I haven't been back to East Tenth Street, but I'm told that the neighborhood has since been Yuppified with Häagen-Dazs stores and the like. (I guess the "East Village" marketing ploy worked.) My brother kids me that had I stayed, I'd be a millionaire by now. Maybe so. Nevertheless, my advice to neighborhoods that find themselves in such a situation is to Just Say Nope to Yup. My advice to Yuppies is, keep your distance until you get a real job, a blue-collar job, or get old. The combination of young, urban, and professional is way too much for any self-respecting working-class neighborhood to handle.

It is often said that New York has several of whatever other cities have one of, and this is true of ghettos as well. There were at least four large human disaster areas in the wealthiest city in the country: Harlem, of course, Bedford-Stuyvesant in Brooklyn, the South Bronx, and our neighborhood, the Lower East Side of Manhattan.

Adventurous, Brave, Crazy, and Dead

Roberto's wife Annie joined him in the City. On their way home from the Village in their flowing hippie clothes, they cut striking figures as they swept along St Mark's Place near the Cooper Union cube sculpture. Annie made beautiful clothes from antique velvets and other fabrics bought at garage sales.

Roberto and Annie lived on Eleventh or Twelfth Street between Avenues A and B. Their block made mine look like Mr Rogers' Neighborhood. The Avenues A, B, C, and D, which lie between First Avenue and the East River, are now known as Alphabet City, or sometimes to its detractors as "Adventure, Bravery, Craziness, and Death."

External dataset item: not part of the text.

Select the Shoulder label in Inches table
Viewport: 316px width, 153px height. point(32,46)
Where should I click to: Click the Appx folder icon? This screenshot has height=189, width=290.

There were gunfights in Roberto's neighborhood nearly every night, and the cops refused to go there. There was no water, hot or cold, in their building, nor did the landlord require a lease. It was like camping out, but in the City. Without locks on the doors, one could expect frequent robberies. If you wanted to keep your dope or money, you had to hide it somewhere a thief couldn't find it. Anything left in the open inside your apartment was considered fair game.

The landlord would come by once a month and collect whatever rent he could from each tenant. Sixty bucks would usually buy him off. The citywide standard was at least a hundred a month for a legal apartment with working utilities and your own key. (I was paying about $140 for my walk-up.)

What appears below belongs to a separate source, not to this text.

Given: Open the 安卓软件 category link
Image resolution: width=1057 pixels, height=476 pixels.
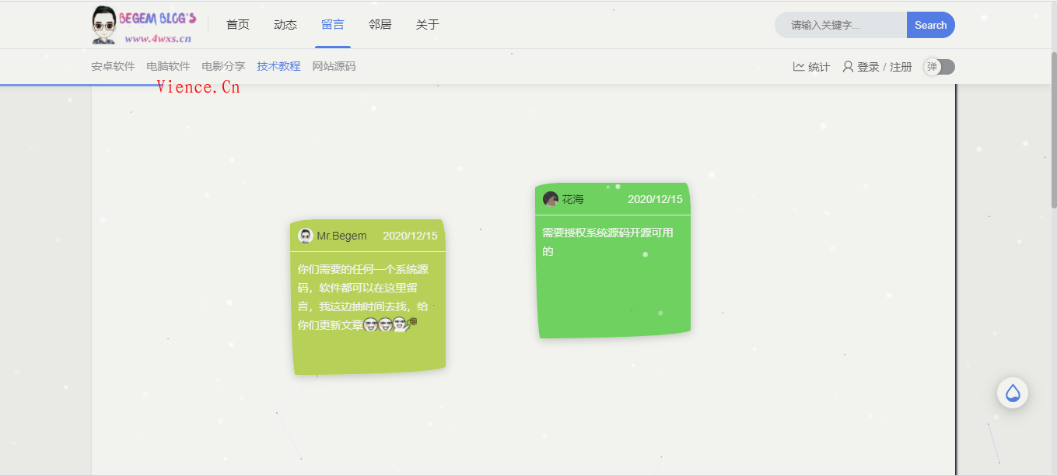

Most of the front doors I had seen outside of New York had two locks. One cheapo lock in the doorknob, which a thief could quickly and easily defeat. The second lock would typically be a dead-bolt, which takes a skilled thief several minutes to pick. For additional protection, you could reinforce the door and jam with metal strips. In the City, that was just the beginning. Most people had one or two additional locks, often including a three-eighths-inch-diameter iron bar that braced the door from the inside.

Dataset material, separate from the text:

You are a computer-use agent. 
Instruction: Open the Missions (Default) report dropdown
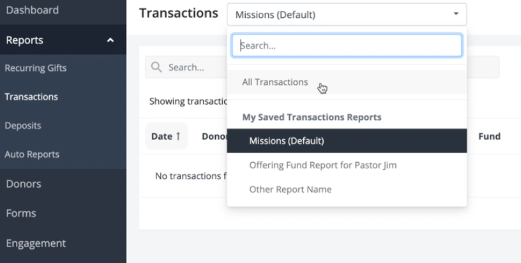point(345,14)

The important thing was the intimidation factor. The thinking was, if your door had four locks on it, then people would be less likely to mess with it than with a door down the hall or down the block that only had three locks.

People often played their radios loudly when they were out of their apartments, in the hope of creating the impression that someone was home. You don't want to barge in on someone in New York. They'll kill you.

On one occasion, I took the subway down to the warehouse district to meet Roberto at a drug dealer's loft. Few people lived in the neighborhood, but this guy had an incredible setup. High ceilings and what seemed like acres of floor space in a notoriously cramped city. A few years later, the world would discover SOHO loft living, and the rest is history.

The housing market in the late 1960s and early 1970s was tight, but the job market was good. Roberto, however, was on welfare, and the welfare office had begun to pressure able-bodied men to get jobs. They found him a prospective job as a messenger. He had to interview for it or face losing his check. The interviewer asked him two questions: Do you know the City? Roberto said, no. Have you ever worked as a messenger before? Again, Roberto said, no.

They hired him anyway, and for the next several months, Roberto spent his days riding busses around Manhattan.